Sex Traffickers use Social Media to find victims

Friday evening I attended an event held by my friend and colleague, Anne Crothers of Healing Works. Each year she hosts an annual poetry event for sexual abuse awareness month. Victims and survivors of sexual abuse are invited to share poetry, stories and thoughts on their journey of healing. This year, the program benefited a non-profit organization in Allentown, PA called VAST – Valley Against Sexual Trafficking.

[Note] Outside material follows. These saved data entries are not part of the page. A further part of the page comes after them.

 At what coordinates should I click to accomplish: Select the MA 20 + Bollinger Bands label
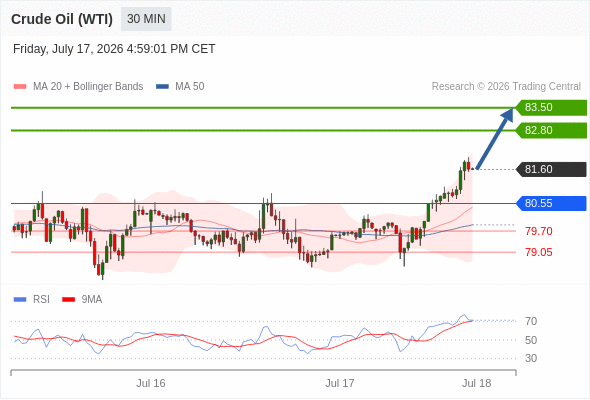tap(88, 87)
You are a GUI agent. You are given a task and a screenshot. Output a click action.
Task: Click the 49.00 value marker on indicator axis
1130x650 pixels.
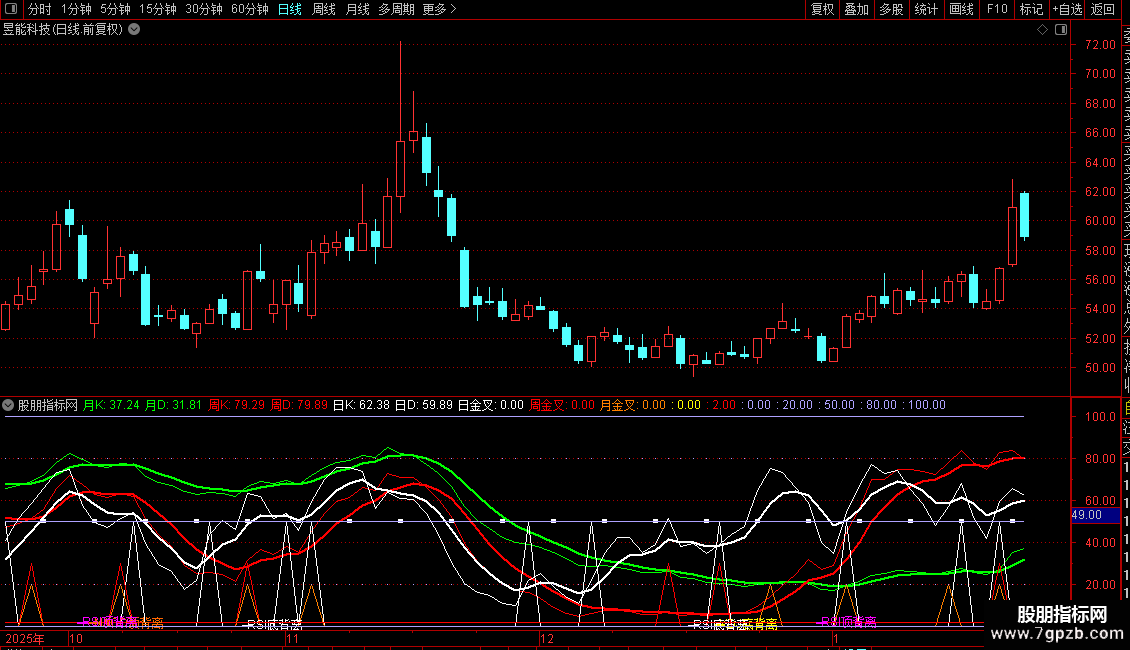point(1086,514)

At this event, Linda Brownback, a member of the organization, shared a story of a young woman from our area who was trafficked. I will paraphrase the story here. Linda shared that there was a young teenage girl from the area who had a fight with her father over normal teenage things. She, as many teenagers do, got online and was engaging in social media and messaging. She met another girl in the digital world and they were chatting and sharing parental woes and feelings. During the chat, the other girl, from Philadelphia, told her that her boyfriend had a car and they could come pick her up. It would be better to talk in person than via text/chat. The boyfriend did come to pick up the young distressed girl. However, the boyfriend ended up being a pimp and the young girl had unknowingly entered the sex trafficking world. She was able to escape after two weeks being trafficked in Philadelphia.

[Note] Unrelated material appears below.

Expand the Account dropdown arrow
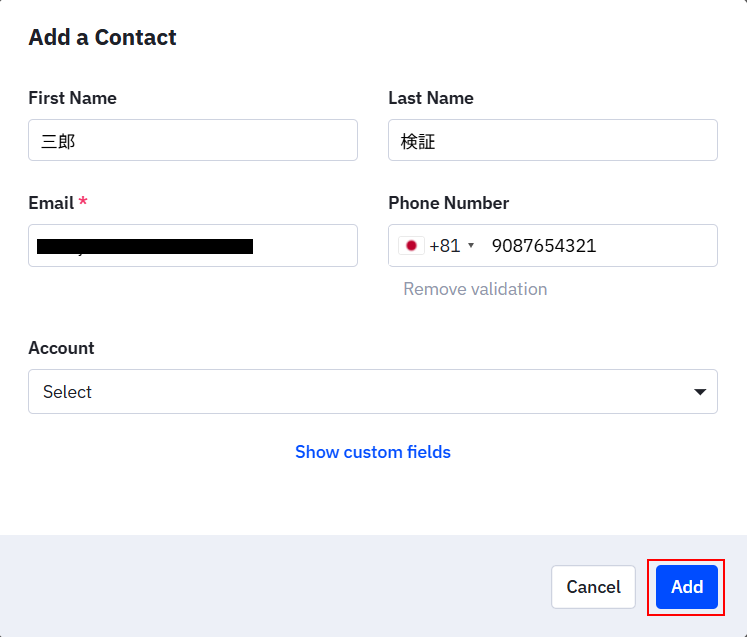 point(700,392)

Why do I share this story? I normally talk about teen sexting, chatting and pornography use from a different perspective. Because I work in addiction as well as with people whose addiction has broken the law, I have a skew when I talk about teen use of social media or digital sexuality. This story was an eye opening event for me. It opened me up to my own bias. It also made me realize that there are other risks out there for teens who are using digital media. These risks are talked about even less than the risks of sexting and the use of pornography.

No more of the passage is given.